İmamoğlu'nun Suriye analizi(!): "Esed %90 oy alıyordu, PKK/PYD sınırlarını aşırı büyütüyor"
İnşaatçı bir aileden geldiği, müteahhitlik kaygısının her şeyin önüne geçtiği bir belediye başkanından Suriye’nin siyasi-toplumsal arkaplanı üzerine doğru düzgün bir tanım ve analiz beklemek Türkiye şartlarında epeyce iyimser bir beklenti olur belki.
Kerem Sözer - Haksöz Haber
Aklı başında hiç kimse İBB Başkanı Ekrem İmamoğlu’nun Suriye meselesine dair beyanlarında mezhepçi bir fanatizm aramaya kalkmayacağı gibi Rusya ve İran’a müzahir bir nüfuz alanı oluşturma gayreti de aramayacaktır. Çünkü diğer meselelerde olduğu gibi İmamoğlu Suriye meselesine dair cümle kurduğunda da son derece sığ, basit ve günü kurtarmaya matuf cümleler kurabiliyor ancak.
“Fırsatçı ve Cahil”
Köşesiz, muğlak, sürecin travmalarına işaret etmekten özenle kaçınarak güya kucaklayıcı bir mesaj verme kaygısı Başkan İmamoğlu’nun beyanlarının merkezini oluşturuyor elbette. Bu beyanlarda çeşmenin başını tutmaya endeksli oportünizm kadar tarihsel arka plandan, süreç ve aktörlerden tümüyle habersiz dahası ilgisiz bir belediye başkanı olarak ülkenin müstakbel cumhurbaşkanı edasıyla “dış politikada muhakkak Atatürk çizgisini hakim kılma” vaadini tekrarlayarak kitlelerin yüreğine su serpmeye girişiyor.

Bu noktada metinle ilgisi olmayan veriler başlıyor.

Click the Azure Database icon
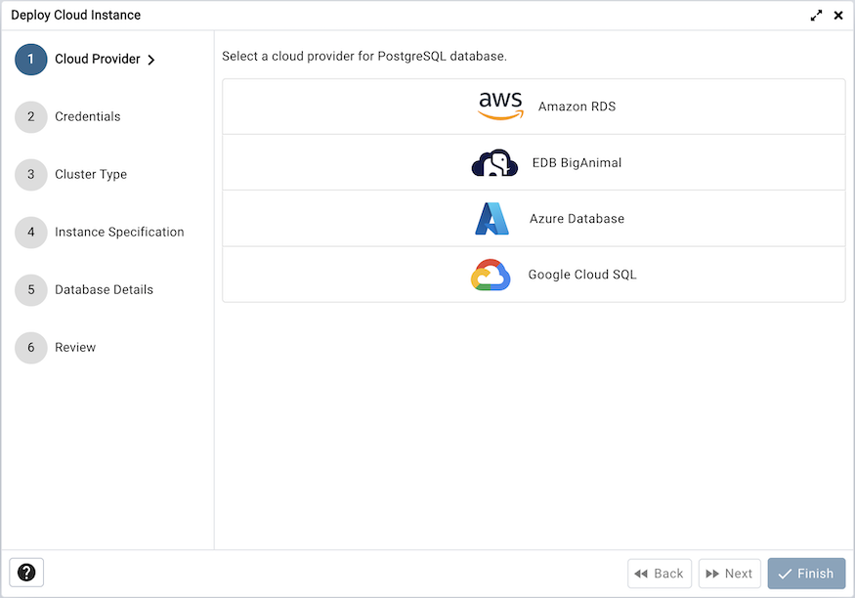pos(494,218)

Sözü uzatmadan İBB Başkanı İmamoğlu’nun Halk TV’de Suriye’deki son gelişmeler üzerine yaptığı konuşmadan üç hususa değinelim. En şedid yöntem ve araçları kullanarak halkın İslami kimliğini ezmeye, etnik kimlik ve dilini inkâra girişerek güya modern-çağdaş bir cumhuriyet kurmuş Atatürk güya Sadabat Paktını kurarak Türkiye’yi anahtar ülke pozisyonuna yükseltmiş. Fakat ne hikmetse 27 yıl boyunca Tek Adam ve Tek Parti zulmüyle Türkiye toplumunun bırakın başka milletlere örnek ve öncü olmayı bizzat kendisinin “mazlum millet” pozisyonuna düşürüldüğü meselesine hiç değinilmemekte. Çünkü İngiltere’nin iteklemesiyle çatısı çatılan Sadabat Paktı’nın büyülü-cazibeli bir söylem olduğu sanılarak ülkede siyaset ve yargının despotik tutumu, halkın fakirlik ve yoksunlukla boğuştuğu meselesini örttüğü, unutturduğu sanılmaktadır hala.

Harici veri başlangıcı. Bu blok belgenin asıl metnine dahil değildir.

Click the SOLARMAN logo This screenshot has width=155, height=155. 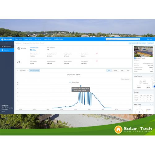(7, 39)
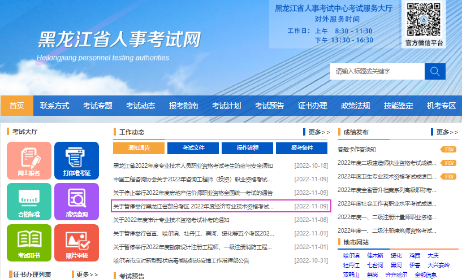Open the 网上报名 online registration icon

[29, 160]
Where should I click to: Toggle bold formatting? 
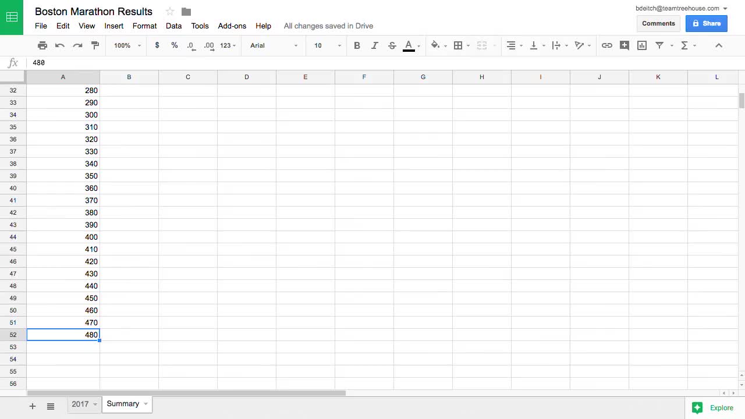[x=357, y=45]

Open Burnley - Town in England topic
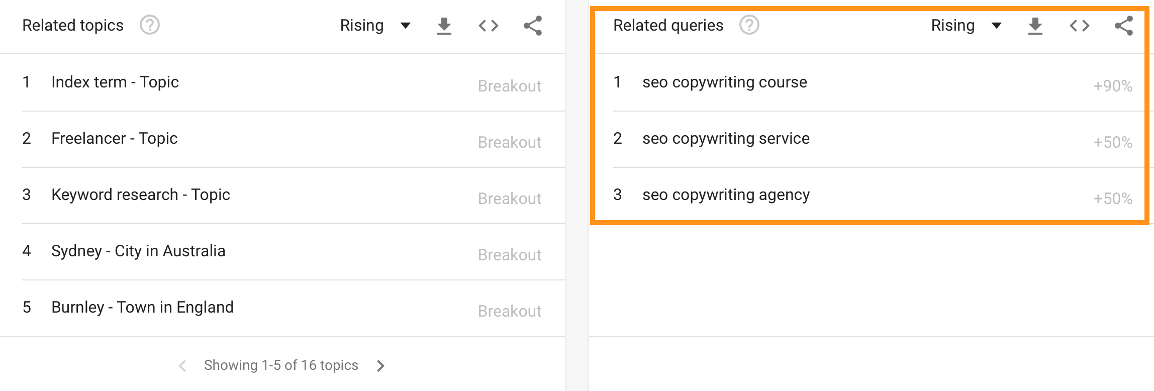click(142, 308)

“Kemalizm ve Baas’ın Seçim Müsameresi”
Fakat Ekrem İmamoğlu’nun konuşmasındaki asıl mesele kendisini “Esad da yüzde 90 oy alıyordu, bugün yok” cümlesinde gösteriyor. İnşaatçı bir aileden geldiği, müteahhitlik kaygısının her şeyin önüne geçtiği bir belediye başkanından Suriye’nin siyasi-toplumsal arkaplanı üzerine doğru düzgün bir tanım ve analiz beklemek Türkiye şartlarında epeyce iyimser bir beklenti olur belki.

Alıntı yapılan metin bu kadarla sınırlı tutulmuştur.